DOCUMENT TEXT:
----
“Judges in Jeopardy!: Could IBM’s Watson Beat Courts at Their Own Game?”

September 9th, 2011

This paper looks really cool. Here is the abstract:

In Judges in Jeopardy!: Could IBM’s Watson Beat Courts at Their Own Game?, Betsy Cooper examines IBM’s Watson computer and how it might affect the process by which new textualists interpret statutes. Cooper describes new textualism as being founded on the ‘ordinary meaning’ of language. She writes: “New textualists believe in reducing the discretion of judges in analyzing statutes. Thus, they advocate for relatively formulaic and systematic interpretative rules. How better to limit the risk of normative judgments creeping into statutory interpretation than by allowing a computer to do the work?”

Cooper’s essay considers how Watson – the IBM computer which won a resounding victory against prized human contestants on Jeopardy – might fare as a new textualist. She concludes that Watson has many advantages over humans. For example, a computer can pinpoint the frequency with which a phrase is used in a particular statutory context, and can “estimate the frequency within which each connotation arises, to determine which is most ‘ordinary.’” And Watson avoids bias: “when he makes mistakes, these mistakes are not due to any biases in his evaluation scheme “ because the computer has “no normative ideology of his own.”

Nevertheless, Cooper ultimately concludes that Watson has a fatal flaw: it lacks a normative ideology that is essential for ethical judging. Watson can provide to judges “a baseline against which to evaluate their own interpretations of ‘ordinary meaning,’” but but cannot replace the job of judging itself.
----
DATA ROWS:

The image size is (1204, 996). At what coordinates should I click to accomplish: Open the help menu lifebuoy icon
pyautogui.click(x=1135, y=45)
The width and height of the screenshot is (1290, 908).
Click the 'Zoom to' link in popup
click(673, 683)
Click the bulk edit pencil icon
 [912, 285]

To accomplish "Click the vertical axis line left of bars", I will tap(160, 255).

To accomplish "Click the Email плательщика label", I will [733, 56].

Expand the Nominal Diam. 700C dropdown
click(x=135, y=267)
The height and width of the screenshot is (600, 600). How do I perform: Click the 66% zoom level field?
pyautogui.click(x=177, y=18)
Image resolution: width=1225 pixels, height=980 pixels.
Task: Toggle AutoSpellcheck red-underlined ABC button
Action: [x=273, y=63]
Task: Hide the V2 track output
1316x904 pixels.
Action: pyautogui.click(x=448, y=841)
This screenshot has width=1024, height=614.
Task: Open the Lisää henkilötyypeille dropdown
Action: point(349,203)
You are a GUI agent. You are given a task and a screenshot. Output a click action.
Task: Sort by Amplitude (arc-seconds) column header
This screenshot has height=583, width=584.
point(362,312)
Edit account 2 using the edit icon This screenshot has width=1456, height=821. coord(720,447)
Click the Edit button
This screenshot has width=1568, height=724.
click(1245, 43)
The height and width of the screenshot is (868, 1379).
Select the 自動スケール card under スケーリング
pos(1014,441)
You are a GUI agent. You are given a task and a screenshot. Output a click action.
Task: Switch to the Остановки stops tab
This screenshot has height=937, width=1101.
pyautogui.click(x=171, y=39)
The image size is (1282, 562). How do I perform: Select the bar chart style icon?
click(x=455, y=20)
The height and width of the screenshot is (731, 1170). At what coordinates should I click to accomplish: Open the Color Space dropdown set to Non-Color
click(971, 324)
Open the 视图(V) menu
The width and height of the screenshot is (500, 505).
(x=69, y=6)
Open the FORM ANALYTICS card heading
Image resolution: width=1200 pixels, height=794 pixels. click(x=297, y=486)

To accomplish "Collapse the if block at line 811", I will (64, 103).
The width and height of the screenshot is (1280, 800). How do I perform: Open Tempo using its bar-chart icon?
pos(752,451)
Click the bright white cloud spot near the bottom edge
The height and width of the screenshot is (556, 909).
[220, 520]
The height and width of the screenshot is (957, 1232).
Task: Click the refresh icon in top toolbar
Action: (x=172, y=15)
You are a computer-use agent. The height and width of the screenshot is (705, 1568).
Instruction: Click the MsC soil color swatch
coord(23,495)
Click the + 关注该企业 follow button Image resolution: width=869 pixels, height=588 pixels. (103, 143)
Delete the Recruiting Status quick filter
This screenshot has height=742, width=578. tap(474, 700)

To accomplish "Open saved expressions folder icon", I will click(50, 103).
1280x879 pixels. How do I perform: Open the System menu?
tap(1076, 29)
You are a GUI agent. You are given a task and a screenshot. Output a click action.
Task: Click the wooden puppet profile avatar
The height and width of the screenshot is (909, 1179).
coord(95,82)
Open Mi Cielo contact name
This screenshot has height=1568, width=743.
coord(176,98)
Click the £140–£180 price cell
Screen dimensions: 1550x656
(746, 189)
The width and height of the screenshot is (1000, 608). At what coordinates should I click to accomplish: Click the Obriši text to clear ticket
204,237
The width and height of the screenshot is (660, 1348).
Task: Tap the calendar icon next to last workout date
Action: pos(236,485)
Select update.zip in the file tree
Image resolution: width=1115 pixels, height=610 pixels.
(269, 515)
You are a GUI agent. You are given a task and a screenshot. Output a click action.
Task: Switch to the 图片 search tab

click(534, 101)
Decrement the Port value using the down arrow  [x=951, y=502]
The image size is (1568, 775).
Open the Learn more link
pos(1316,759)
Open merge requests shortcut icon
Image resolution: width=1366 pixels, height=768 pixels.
----
YOUR TASKS:
(a) Format the entries from the line containing "will tap(160, 255)." through the line containing "Action: point(349,203)", inclusive, as a JSON list of strings with one string per line and no blank lines.
(b) Pick up the post on the paper about IBM's Watson and new textualist judging where it stops.

WRITTEN ANSWERS:
(a)
[
  "To accomplish \"Click the vertical axis line left of bars\", I will tap(160, 255).",
  "To accomplish \"Click the Email плательщика label\", I will [733, 56].",
  "Expand the Nominal Diam. 700C dropdown",
  "click(x=135, y=267)",
  "The height and width of the screenshot is (600, 600). How do I perform: Click the 66% zoom level field?",
  "pyautogui.click(x=177, y=18)",
  "Image resolution: width=1225 pixels, height=980 pixels.",
  "Task: Toggle AutoSpellcheck red-underlined ABC button",
  "Action: [x=273, y=63]",
  "Task: Hide the V2 track output",
  "1316x904 pixels.",
  "Action: pyautogui.click(x=448, y=841)",
  "This screenshot has width=1024, height=614.",
  "Task: Open the Lisää henkilötyypeille dropdown",
  "Action: point(349,203)"
]

(b)
From the article:

Could Watson perform better than judges at the tasks of statutory interpretation? Each of the three elements of new textual interpretation—premise, process, and reasoning—point toward the possibility of Watson outperforming new textualist judges at their own game.

First, computers support new textualists’ premise by offering a mechanical way of determining the “ordinary meaning” of a statute. According to Merriam-Webster’s Collegiate Dictionary“ordinary” means “of a kind to be expected in the normal order of events; routine; usual.” The common factor in each part of the definition is frequency; given a set of circumstances, the ordinary outcome is the outcome that occurs more often than other possible outcomes. Humans are flawed textualists because they have only one frame of reference: their own “ordinary” experience. Any computer is better equipped to identify the frequency with which a particular phrase occurs in common parlance.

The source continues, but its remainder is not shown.